いつもはマイク付きイヤホンをつけて会話をするけれど、今日は直くんたちにも一緒に聞いて欲しいからそのままにしておいた。
「伯父さん、とりあえずカールには直くんのことは養子ってことで紹介して良いのかな? 伯父さんが絢斗さんと同性カップルだというのは以前からカールに話しているし」
「ああ、私たちはそれで構わないが、直くんはそれで良いかな?」
「はい。その方が嬉しいです」
ドイツでは同性婚が認められているし、養子をとって育てているカップルもカールの周りにも結構いるって前に話していたから全く問題はないだろう。
ビデオチャットで呼び出すと、待ち侘びていたのか、カールからすぐに反応が来てパソコン画面にいつもの見慣れたカールの部屋が映った。
「わっ、映った。もうあっちはドイツなんですか?」
「ふふっ。そうだよ」
「すごいですね」
これだけで楽しそうにしている直くんが可愛い。
ーhallo! ノボル!
ーHi! カール!
ー日本行きが待ちきれなくて連絡しちゃったよ。
ーははっ。そんなに楽しみにしてくれるのは俺も嬉しいよ。
ー日本にいる間はノボルの家に住まわせてくれるんだろう?
ーそれがさ、うちの家……親が急遽海外赴任になってカールが来る頃にはフランスにいるんだ。
ーええっ!! 嘘だろっ!! すっごく楽しみにしていたのに! って、いうか、ノボルもフランスに行くのか? 日本の大学に行くって話じゃなかったか?
ーああ、そうなんだ。だから、俺……一人で日本に残って伯父さん家に居候させてもらうことにしたんだ。

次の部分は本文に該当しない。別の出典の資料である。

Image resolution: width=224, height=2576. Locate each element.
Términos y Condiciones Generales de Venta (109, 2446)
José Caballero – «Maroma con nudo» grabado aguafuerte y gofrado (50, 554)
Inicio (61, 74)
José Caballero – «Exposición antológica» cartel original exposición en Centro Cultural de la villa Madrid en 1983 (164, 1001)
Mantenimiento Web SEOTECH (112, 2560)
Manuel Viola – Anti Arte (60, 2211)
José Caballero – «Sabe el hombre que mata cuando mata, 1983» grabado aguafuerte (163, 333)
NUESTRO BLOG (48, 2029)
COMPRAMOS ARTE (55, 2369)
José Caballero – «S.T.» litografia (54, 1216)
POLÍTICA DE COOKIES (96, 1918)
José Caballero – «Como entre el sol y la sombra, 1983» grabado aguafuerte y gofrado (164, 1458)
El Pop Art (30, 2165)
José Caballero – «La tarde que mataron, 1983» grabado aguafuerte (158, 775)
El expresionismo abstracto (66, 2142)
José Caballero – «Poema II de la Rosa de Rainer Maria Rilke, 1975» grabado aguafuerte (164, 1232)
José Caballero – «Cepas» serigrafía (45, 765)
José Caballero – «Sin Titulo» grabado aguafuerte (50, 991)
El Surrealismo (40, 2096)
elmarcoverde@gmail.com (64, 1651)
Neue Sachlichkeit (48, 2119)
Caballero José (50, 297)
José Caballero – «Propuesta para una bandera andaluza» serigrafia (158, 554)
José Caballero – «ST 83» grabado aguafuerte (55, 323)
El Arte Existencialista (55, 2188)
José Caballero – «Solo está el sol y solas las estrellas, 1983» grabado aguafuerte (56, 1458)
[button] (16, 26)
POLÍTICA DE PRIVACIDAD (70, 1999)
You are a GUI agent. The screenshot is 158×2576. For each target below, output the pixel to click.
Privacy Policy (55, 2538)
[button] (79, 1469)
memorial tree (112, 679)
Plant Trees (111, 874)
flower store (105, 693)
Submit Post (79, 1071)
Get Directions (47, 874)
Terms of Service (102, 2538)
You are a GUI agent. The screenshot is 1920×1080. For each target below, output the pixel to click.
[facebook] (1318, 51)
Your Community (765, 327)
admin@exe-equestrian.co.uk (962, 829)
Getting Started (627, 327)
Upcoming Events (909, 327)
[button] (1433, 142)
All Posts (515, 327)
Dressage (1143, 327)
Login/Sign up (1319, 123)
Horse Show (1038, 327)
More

ーああ、そうか、ノボルが日本に居られるようになったのはよかった! でも、伯父さん家なら僕は泊まりに行けないな……。残念だよ。
がっかりと肩を落としているのが画面越しにもよくわかる。
ーいや、だからそれでカールに話そうと思ってたんだけど、俺の友達がカールのホームスティ先になっていいって言ってくれているんだ。どうかな?
ーえっ? ノボルの友達の家? でも流石に迷惑じゃないか? 面識もないのに。
ーいや、あいつの家……今までにも何人かホームスティを受け入れてて、両親も友達もドイツ語できるから問題ないって言ってくれてるんだ。それで、もしよかったらこっちに来る前に、こうしてビデオチャットで話したいって。相性もあるだろうし、その上で来るかどうか決めたらどうかな?
ーいや、そうしてくれるのは僕はありがたいけど、本当に迷惑じゃないか?
ー大丈夫だって。だから、近いうちに友達をここに呼ぶから今日みたいに話そう。
ーわかった。楽しみにしているよ。それはそうと……
ーんっ? どうした?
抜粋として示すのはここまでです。